(Pixel coordinate grounding data)

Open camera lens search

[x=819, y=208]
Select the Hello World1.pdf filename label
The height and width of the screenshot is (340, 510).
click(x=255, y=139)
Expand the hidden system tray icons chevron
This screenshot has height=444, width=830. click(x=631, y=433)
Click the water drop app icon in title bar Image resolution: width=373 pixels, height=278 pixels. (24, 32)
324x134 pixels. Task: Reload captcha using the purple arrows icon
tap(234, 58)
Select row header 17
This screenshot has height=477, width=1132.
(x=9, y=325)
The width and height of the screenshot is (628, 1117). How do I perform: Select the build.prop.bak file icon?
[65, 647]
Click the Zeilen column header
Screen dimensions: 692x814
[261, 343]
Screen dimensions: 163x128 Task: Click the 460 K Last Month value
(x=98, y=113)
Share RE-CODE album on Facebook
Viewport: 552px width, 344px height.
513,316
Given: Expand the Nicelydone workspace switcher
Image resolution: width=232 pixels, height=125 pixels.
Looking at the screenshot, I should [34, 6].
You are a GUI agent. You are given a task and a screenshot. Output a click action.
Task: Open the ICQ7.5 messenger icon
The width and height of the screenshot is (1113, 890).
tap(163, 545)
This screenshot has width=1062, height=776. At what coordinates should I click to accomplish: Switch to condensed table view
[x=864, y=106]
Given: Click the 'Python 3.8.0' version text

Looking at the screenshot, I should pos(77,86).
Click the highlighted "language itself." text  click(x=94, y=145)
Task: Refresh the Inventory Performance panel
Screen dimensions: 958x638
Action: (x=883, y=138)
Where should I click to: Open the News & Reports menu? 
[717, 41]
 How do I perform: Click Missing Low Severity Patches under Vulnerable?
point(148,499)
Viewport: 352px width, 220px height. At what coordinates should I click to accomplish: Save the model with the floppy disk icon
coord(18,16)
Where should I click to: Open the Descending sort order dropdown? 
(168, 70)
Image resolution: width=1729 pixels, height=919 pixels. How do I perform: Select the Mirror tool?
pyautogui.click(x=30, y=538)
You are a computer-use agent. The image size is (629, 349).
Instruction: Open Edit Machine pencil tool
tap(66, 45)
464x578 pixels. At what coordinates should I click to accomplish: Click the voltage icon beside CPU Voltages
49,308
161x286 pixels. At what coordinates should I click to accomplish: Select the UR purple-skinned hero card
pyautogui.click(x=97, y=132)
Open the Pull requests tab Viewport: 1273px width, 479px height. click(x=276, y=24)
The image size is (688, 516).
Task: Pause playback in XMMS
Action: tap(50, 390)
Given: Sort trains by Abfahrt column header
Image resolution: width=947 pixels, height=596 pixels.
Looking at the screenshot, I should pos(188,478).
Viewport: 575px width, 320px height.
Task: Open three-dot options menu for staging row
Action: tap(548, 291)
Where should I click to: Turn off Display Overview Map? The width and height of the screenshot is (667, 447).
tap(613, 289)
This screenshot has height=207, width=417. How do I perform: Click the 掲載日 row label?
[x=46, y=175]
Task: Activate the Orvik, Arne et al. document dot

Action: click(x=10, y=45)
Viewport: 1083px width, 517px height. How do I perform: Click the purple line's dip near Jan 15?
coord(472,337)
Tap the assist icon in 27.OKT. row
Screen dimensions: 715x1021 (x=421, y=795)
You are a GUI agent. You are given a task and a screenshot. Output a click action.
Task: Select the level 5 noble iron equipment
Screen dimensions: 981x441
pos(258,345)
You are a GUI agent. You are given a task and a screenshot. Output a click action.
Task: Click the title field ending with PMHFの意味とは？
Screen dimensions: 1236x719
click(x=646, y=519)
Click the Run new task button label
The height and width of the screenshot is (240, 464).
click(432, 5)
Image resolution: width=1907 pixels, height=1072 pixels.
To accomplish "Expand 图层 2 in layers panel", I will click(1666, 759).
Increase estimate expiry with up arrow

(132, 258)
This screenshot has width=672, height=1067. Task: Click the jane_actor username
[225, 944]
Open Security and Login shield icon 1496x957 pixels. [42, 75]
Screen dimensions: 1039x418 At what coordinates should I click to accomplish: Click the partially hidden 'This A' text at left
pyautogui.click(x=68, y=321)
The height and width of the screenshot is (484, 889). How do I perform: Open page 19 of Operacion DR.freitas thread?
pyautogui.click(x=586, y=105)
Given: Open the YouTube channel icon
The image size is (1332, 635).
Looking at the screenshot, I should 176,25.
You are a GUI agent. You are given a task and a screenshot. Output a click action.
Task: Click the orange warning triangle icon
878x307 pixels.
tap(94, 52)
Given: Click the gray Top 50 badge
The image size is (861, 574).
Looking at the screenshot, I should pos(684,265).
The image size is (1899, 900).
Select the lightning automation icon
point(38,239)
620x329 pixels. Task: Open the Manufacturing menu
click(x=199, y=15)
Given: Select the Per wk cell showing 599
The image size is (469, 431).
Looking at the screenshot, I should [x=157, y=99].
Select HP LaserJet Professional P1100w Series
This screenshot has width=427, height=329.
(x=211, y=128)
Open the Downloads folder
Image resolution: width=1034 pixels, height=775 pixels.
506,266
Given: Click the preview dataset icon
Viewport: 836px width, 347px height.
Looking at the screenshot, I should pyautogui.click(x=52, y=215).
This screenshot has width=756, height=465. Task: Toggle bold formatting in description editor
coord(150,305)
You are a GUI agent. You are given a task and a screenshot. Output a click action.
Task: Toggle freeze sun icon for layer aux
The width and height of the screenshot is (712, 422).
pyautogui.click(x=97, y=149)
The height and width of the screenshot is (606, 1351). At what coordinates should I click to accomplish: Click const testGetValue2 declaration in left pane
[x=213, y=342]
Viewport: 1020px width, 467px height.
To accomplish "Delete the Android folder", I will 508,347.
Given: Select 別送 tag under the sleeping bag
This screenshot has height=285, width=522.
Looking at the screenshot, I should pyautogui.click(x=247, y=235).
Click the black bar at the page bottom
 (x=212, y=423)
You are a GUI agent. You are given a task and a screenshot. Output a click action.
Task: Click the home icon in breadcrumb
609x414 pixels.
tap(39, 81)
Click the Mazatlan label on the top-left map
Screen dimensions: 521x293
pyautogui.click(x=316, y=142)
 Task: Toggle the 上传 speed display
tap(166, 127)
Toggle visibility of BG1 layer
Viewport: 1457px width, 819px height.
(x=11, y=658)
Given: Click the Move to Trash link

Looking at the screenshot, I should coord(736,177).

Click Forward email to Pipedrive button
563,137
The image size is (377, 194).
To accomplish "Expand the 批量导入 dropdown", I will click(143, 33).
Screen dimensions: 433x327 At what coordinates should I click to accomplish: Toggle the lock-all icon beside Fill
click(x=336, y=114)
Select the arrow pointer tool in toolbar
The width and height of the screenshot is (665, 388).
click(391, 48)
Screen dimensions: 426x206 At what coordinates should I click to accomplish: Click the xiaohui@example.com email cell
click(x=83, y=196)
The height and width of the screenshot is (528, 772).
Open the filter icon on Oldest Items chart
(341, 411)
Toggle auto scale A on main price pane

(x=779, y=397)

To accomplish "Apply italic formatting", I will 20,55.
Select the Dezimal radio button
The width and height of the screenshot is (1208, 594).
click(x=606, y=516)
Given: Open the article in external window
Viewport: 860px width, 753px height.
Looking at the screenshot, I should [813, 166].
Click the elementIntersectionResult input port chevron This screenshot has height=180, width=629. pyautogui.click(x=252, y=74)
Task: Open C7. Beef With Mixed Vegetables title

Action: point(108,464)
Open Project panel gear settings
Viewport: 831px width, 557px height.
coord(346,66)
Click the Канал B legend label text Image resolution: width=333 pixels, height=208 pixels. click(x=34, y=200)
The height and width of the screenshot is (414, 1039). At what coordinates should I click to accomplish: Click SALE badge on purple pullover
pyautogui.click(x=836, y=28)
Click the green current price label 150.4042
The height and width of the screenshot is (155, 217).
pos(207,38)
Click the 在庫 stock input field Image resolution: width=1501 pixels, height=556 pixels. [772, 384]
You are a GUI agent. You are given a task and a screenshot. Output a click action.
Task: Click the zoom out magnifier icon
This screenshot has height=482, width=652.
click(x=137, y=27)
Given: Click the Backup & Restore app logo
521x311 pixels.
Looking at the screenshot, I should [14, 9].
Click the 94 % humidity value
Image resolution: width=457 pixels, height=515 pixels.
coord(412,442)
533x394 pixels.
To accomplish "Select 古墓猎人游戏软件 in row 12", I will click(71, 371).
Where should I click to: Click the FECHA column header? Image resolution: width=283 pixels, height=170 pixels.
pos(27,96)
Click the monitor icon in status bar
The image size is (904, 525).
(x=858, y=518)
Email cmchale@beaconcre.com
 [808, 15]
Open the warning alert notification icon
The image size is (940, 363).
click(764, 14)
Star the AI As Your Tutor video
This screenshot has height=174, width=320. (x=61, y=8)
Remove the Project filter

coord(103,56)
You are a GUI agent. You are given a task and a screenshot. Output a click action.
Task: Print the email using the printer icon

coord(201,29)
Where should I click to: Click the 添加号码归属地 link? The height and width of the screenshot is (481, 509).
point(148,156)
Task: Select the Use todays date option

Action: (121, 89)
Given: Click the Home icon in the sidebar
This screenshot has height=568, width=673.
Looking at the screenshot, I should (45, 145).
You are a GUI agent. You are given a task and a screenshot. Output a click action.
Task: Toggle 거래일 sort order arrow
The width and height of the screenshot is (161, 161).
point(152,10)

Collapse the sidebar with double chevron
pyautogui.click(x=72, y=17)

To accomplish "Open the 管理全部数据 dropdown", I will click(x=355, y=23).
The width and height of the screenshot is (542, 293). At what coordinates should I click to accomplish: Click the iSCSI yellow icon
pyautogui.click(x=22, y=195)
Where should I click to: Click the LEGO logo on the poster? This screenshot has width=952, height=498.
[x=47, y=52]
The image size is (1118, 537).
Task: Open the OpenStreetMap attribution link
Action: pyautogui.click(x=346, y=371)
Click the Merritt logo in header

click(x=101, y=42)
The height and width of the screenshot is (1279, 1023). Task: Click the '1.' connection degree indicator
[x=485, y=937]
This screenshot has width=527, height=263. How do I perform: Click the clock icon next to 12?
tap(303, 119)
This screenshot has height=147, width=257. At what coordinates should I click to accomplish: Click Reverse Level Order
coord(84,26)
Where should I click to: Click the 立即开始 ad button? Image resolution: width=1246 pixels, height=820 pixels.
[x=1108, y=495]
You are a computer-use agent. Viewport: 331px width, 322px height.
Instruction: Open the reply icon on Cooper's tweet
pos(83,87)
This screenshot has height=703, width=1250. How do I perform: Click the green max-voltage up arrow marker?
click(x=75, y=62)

→ **Problem statement**
Which of the lines above hold the string "computer"? Pick each of them out.

→ **Solution for this exercise**
You are a computer-use agent. The image size is (629, 349).
You are a computer-use agent. Viewport: 331px width, 322px height.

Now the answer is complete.